[Data extracted from a collection]
[Start of section]

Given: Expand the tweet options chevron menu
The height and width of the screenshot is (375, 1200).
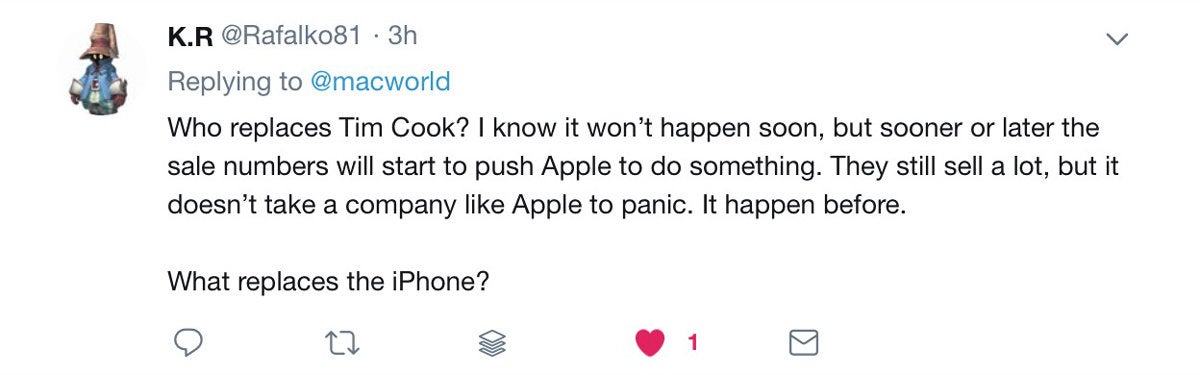Looking at the screenshot, I should 1115,40.
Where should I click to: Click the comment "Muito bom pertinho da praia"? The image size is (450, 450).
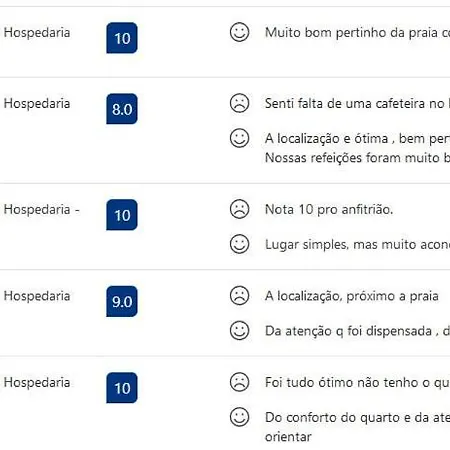pyautogui.click(x=357, y=33)
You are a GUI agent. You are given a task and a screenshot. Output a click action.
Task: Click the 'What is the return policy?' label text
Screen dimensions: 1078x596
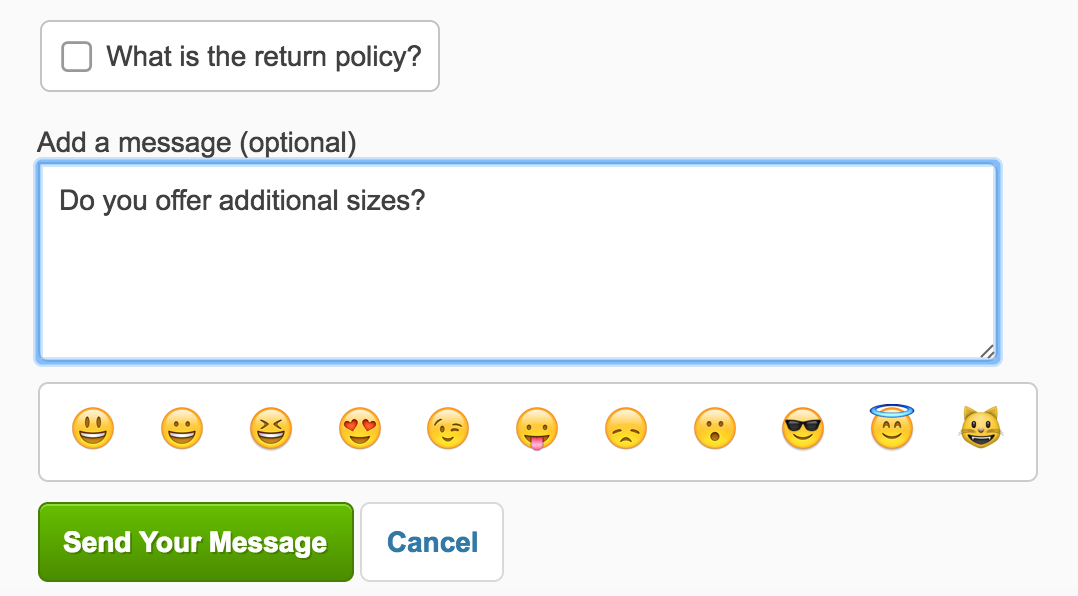[264, 56]
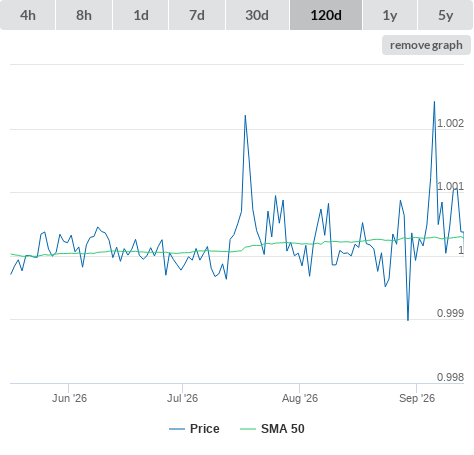The width and height of the screenshot is (474, 455).
Task: Open the 7d range view
Action: [x=197, y=15]
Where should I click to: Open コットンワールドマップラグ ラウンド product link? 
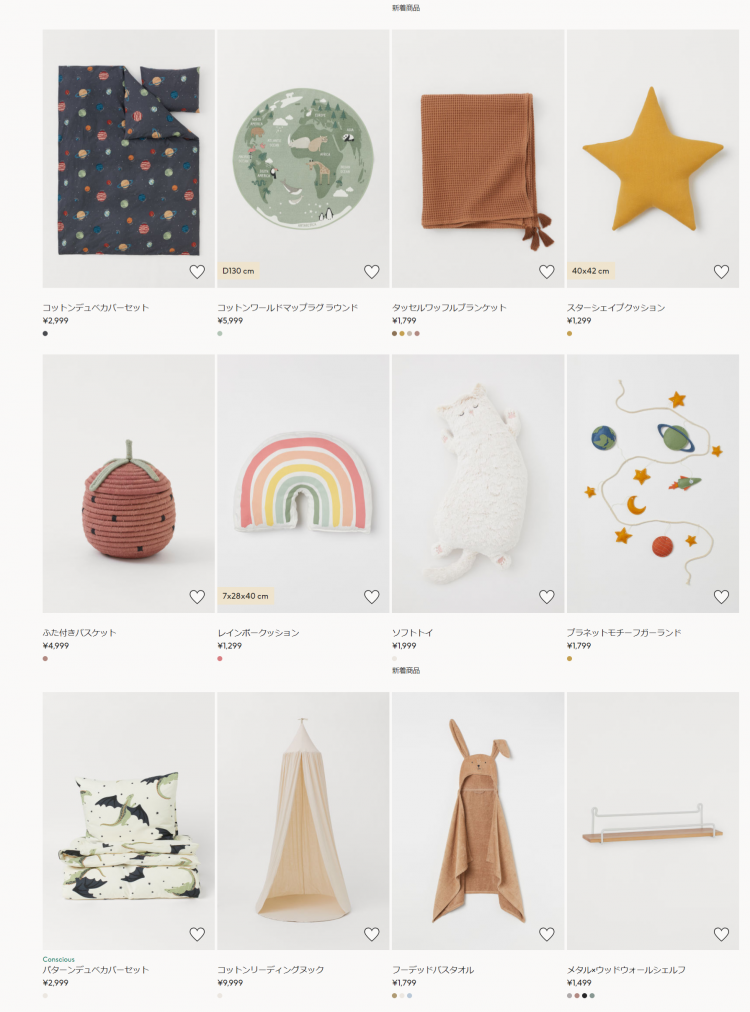(x=287, y=307)
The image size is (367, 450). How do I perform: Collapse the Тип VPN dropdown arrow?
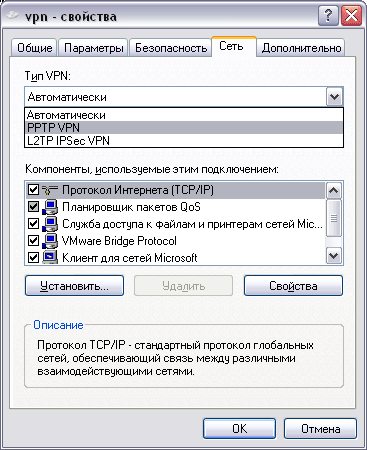point(334,97)
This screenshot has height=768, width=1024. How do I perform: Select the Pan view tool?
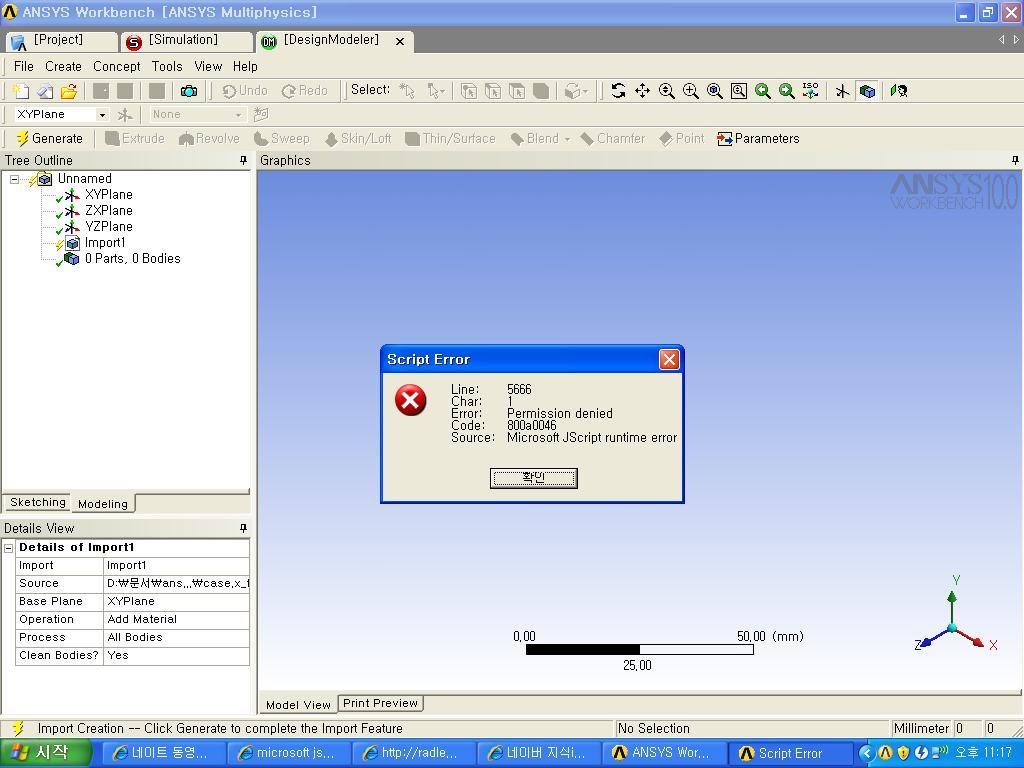click(x=642, y=91)
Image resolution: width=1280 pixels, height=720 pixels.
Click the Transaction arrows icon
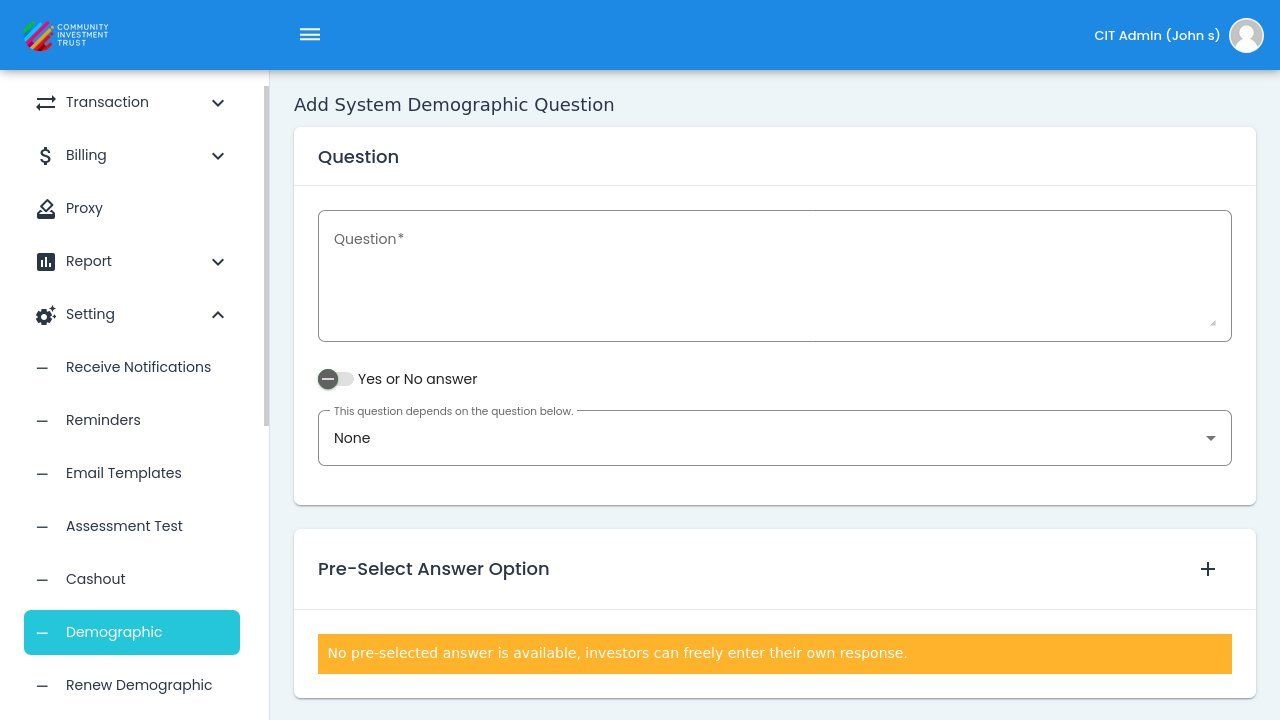46,103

[End of section]

[Problem to work on] Beginning with the line that has "You are a GUI", repeat each remaining line of the data above word for word, keeping pictures out.

[Written answer]
You are a GUI agent. You are given a task and a screenshot. Output a click action.
Task: Click the 'What is the return policy?' label text
Screen dimensions: 1078x596
[264, 56]
The width and height of the screenshot is (474, 455).
Task: Open the 7d range view
Action: [x=197, y=15]
Where should I click to: Open コットンワールドマップラグ ラウンド product link? 
(x=287, y=307)
The image size is (367, 450). How do I perform: Collapse the Тип VPN dropdown arrow?
point(334,97)
This screenshot has height=768, width=1024. How do I perform: Select the Pan view tool?
click(x=642, y=91)
Image resolution: width=1280 pixels, height=720 pixels.
Click the Transaction arrows icon
46,103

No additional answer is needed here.